« Stopper doucement » ! une provocation pour qualifier le mécanisme de compte carbone qui va freiner efficacement les gaz à effet de serre, mais doucement grâce à sa progressivité !
La baisse des émissions de CO2, la responsabilité individuelle, la souplesse et régulation du système, l’engagement des entreprises et services publics… peuvent être considérés comme quatre points-clé du mécanisme de compte carbone.

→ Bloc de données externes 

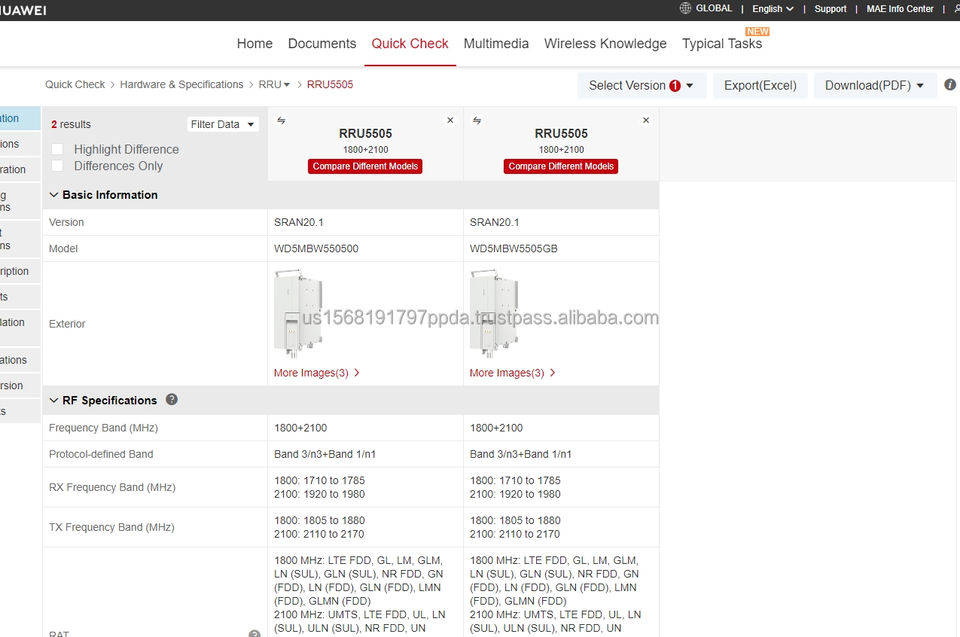Click the globe icon for GLOBAL region
960x637 pixels.
click(685, 9)
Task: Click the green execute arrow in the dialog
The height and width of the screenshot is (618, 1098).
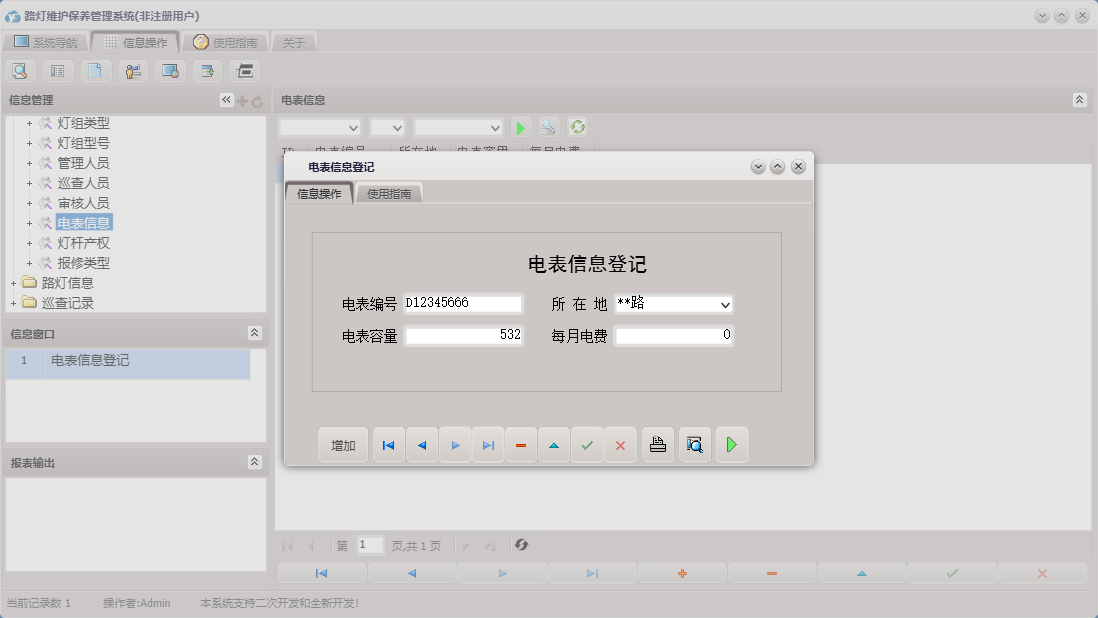Action: (731, 444)
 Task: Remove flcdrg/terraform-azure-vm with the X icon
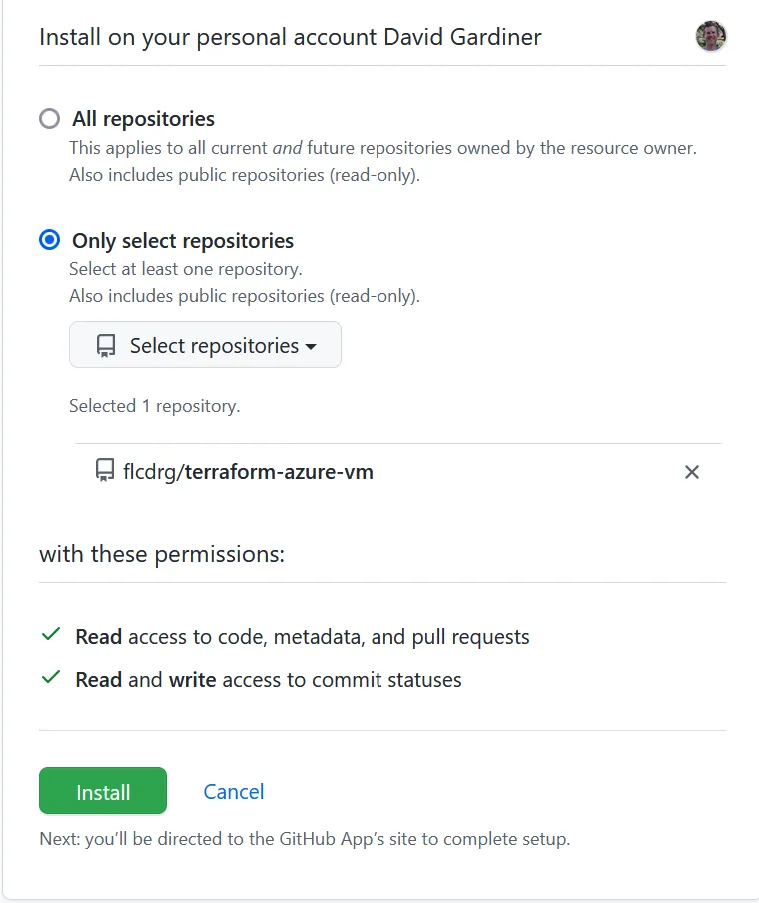691,472
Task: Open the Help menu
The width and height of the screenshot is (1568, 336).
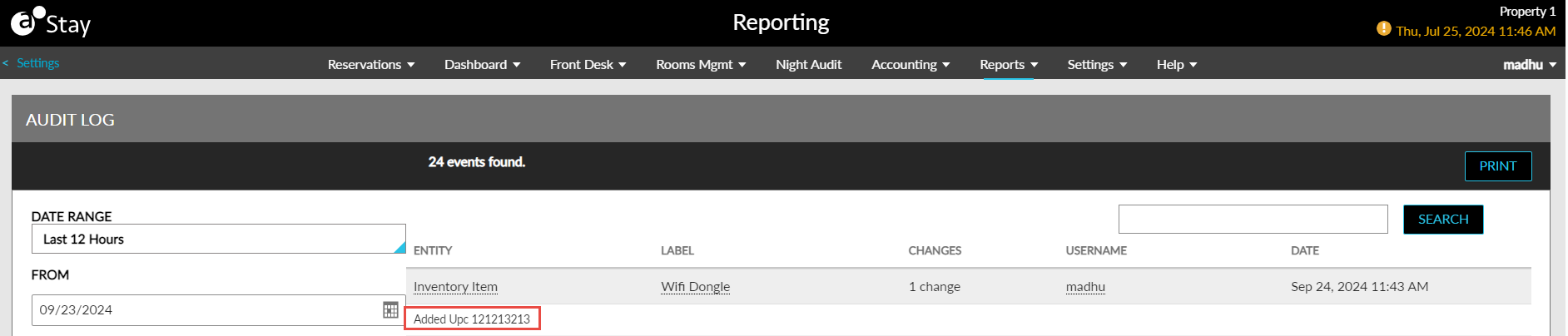Action: pos(1177,64)
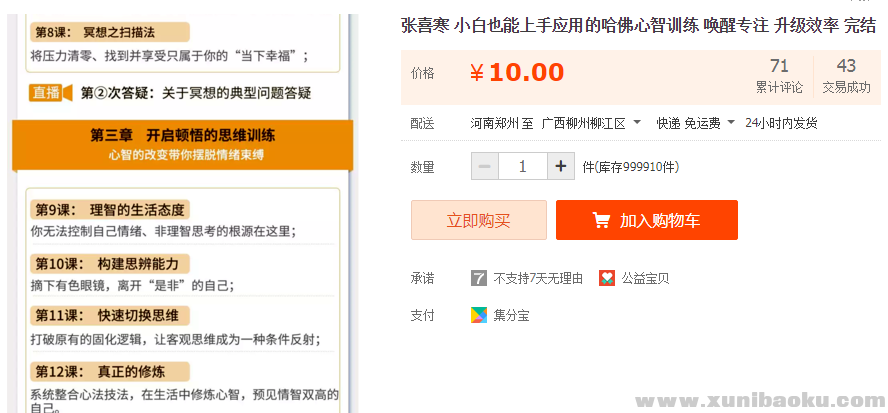The width and height of the screenshot is (888, 413).
Task: Click the 集分宝 payment icon
Action: [479, 315]
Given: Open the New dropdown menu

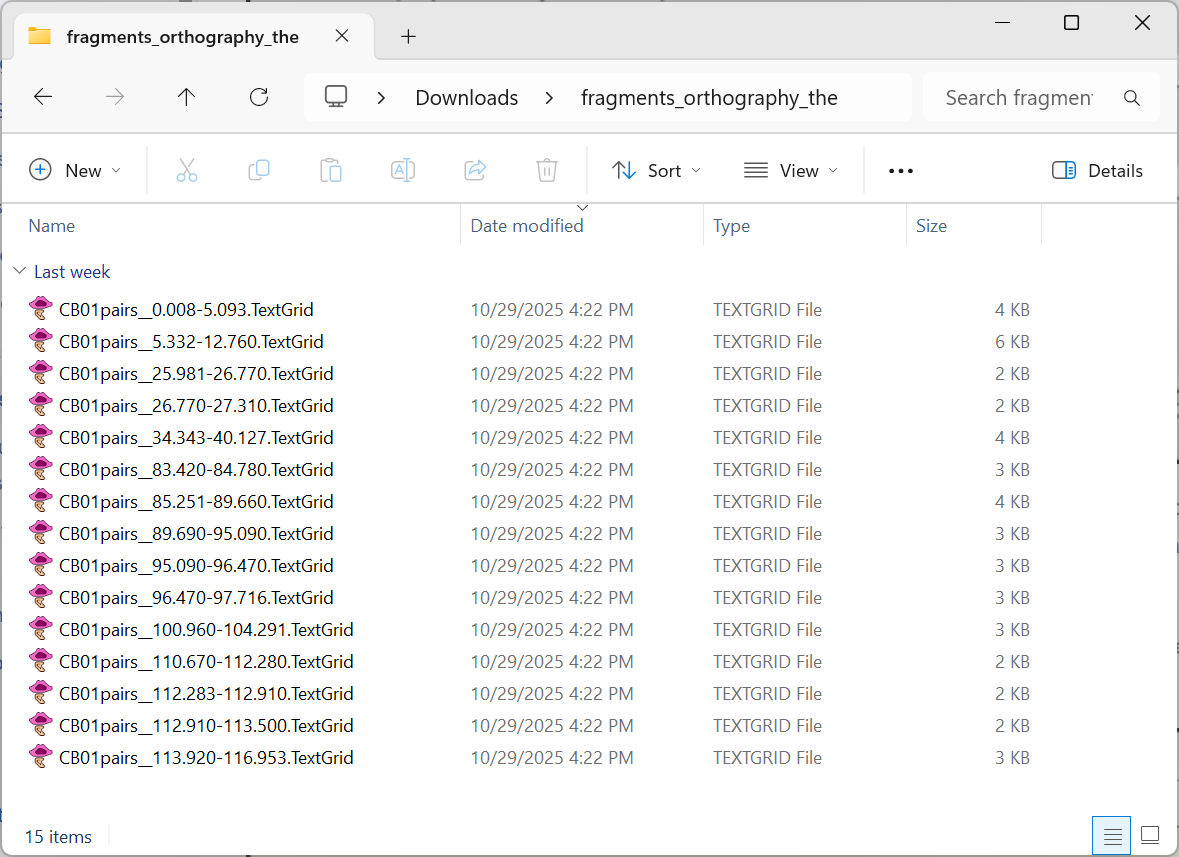Looking at the screenshot, I should click(75, 171).
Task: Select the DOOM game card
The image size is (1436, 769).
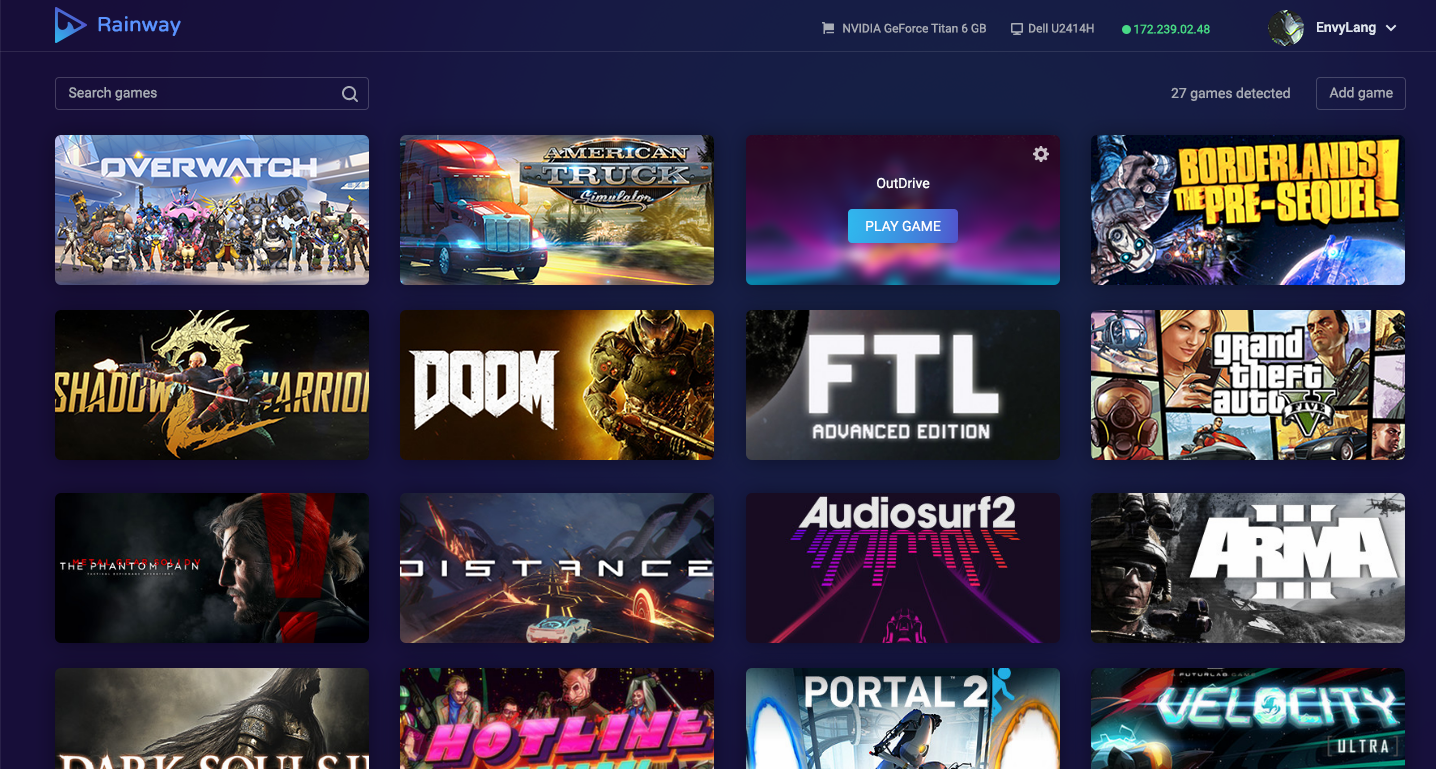Action: point(557,385)
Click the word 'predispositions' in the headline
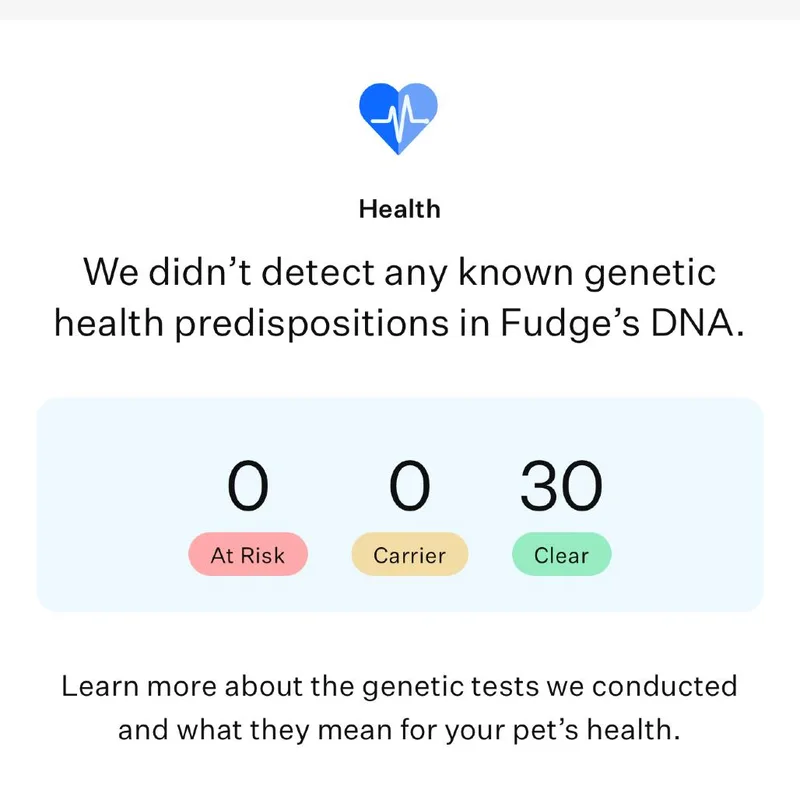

Ce n’est pas un hasard s’ils sont repris des conclusions des Assises du Climat (février – avril 2021) qui révèlent quatre critères d’efficacité des mécanismes de résolution du chaos climatique :
- garantir la réduction chaque année des gaz à effet de serre, sans faire des promesses à 10 ans ou 30 ans
- intégrer toutes les sources de gaz à effet de serre, en émissions sur le pays, mais aussi en achats de marchandises et services qui ont produit des gaz à effet de serre dans leurs pays de production
- assurer la justice sociale en rémunérant la sobriété des plus modestes
- impliquer tous les acteurs.
Il en résulte un mécanisme (budget carbone égalitaire confortable au début) qui limite de 6% chaque année l’empreinte climatique dont est responsable la France, en intégrant toutes les responsabilités y compris des entreprises et des administrations publiques qui sont obligées par les consommateurs, et en régulant et encadrant les échanges de points carbone entre excédentaires et déficitaires (pauvres et riches) par une autorité robuste (par exemple une Agence carbone) pour limiter réellement les surconsommations.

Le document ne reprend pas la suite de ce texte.